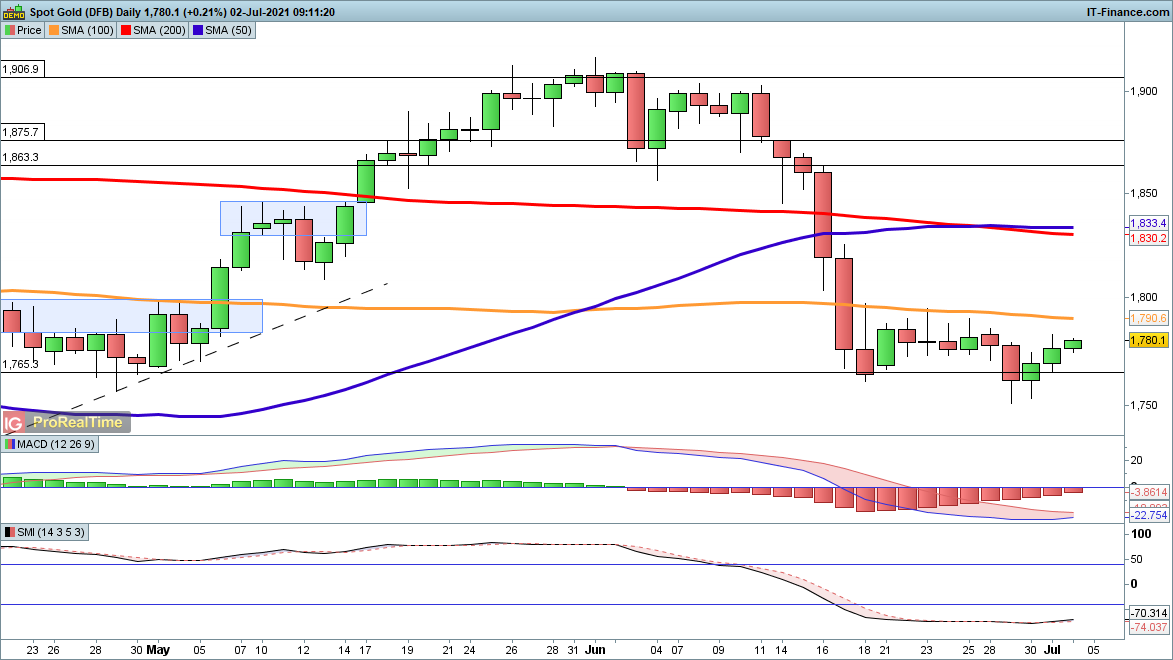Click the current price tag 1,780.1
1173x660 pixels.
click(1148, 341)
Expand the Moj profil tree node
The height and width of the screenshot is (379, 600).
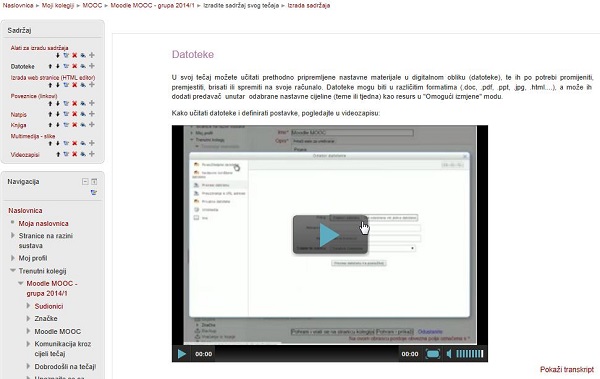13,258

——

To do. From the line containing "The height and" to the end of the data above, give those lines again verbatim, with both endpoints included and no images.

Output below.
The height and width of the screenshot is (379, 600).
13,258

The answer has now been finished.